[Extracted data entries]
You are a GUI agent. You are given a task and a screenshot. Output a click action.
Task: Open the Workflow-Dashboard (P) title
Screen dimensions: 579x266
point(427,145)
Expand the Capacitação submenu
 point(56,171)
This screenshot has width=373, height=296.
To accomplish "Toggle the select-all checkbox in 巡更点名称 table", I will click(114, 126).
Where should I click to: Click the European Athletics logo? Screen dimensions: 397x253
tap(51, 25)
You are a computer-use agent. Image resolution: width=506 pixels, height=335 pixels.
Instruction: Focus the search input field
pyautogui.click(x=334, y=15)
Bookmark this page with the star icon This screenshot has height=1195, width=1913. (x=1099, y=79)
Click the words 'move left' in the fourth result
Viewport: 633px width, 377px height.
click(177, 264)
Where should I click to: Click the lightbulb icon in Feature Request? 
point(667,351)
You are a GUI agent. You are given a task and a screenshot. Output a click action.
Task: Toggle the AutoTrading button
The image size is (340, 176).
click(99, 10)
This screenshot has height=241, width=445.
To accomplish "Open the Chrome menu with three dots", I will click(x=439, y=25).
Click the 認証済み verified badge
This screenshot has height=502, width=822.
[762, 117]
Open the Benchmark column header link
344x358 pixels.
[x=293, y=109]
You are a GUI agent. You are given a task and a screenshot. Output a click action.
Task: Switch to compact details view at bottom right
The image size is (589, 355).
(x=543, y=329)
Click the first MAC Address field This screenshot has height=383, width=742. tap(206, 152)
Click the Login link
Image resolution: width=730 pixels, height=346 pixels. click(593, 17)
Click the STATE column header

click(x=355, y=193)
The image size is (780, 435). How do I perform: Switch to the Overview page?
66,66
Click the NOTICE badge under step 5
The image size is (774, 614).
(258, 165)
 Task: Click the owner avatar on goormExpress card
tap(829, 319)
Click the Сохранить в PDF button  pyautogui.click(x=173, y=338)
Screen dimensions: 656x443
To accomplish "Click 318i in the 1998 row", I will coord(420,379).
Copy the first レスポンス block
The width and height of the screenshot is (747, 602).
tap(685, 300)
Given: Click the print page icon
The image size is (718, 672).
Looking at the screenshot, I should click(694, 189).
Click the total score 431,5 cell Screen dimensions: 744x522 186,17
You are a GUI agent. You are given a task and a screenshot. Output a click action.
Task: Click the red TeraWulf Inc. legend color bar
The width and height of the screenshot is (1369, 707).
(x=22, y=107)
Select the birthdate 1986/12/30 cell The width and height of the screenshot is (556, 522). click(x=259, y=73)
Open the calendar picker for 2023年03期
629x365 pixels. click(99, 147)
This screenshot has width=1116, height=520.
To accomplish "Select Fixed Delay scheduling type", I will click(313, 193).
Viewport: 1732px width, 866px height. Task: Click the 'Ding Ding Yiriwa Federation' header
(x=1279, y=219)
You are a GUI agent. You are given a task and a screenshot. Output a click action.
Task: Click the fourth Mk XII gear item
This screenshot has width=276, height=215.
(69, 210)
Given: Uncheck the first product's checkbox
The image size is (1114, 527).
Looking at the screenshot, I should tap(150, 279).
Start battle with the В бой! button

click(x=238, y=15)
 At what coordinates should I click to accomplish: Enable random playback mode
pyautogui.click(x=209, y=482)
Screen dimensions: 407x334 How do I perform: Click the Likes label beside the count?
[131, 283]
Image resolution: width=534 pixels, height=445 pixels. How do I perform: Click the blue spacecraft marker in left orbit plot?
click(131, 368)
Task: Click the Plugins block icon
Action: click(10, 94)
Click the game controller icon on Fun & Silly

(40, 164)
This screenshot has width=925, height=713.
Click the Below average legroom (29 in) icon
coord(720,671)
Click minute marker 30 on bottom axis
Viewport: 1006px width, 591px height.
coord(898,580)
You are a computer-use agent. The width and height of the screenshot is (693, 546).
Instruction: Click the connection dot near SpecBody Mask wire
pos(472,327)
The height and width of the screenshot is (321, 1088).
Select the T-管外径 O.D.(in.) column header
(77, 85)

_Exercise goal:_ Could you write out, exactly as they stand, only the lines above that begin at the line with "The image size is (780, 435)." and stop after the line with "Task: Click the fourth Mk XII gear item"?

_Exercise response:_
The image size is (780, 435). How do I perform: Switch to the Overview page?
66,66
Click the NOTICE badge under step 5
The image size is (774, 614).
(258, 165)
 Task: Click the owner avatar on goormExpress card
tap(829, 319)
Click the Сохранить в PDF button  pyautogui.click(x=173, y=338)
Screen dimensions: 656x443
To accomplish "Click 318i in the 1998 row", I will coord(420,379).
Copy the first レスポンス block
The width and height of the screenshot is (747, 602).
tap(685, 300)
Given: Click the print page icon
The image size is (718, 672).
Looking at the screenshot, I should click(694, 189).
Click the total score 431,5 cell Screen dimensions: 744x522 186,17
You are a GUI agent. You are given a task and a screenshot. Output a click action.
Task: Click the red TeraWulf Inc. legend color bar
The width and height of the screenshot is (1369, 707).
(x=22, y=107)
Select the birthdate 1986/12/30 cell The width and height of the screenshot is (556, 522). click(x=259, y=73)
Open the calendar picker for 2023年03期
629x365 pixels. click(99, 147)
This screenshot has width=1116, height=520.
To accomplish "Select Fixed Delay scheduling type", I will click(313, 193).
Viewport: 1732px width, 866px height. Task: Click the 'Ding Ding Yiriwa Federation' header
(x=1279, y=219)
You are a GUI agent. You are given a task and a screenshot. Output a click action.
Task: Click the fourth Mk XII gear item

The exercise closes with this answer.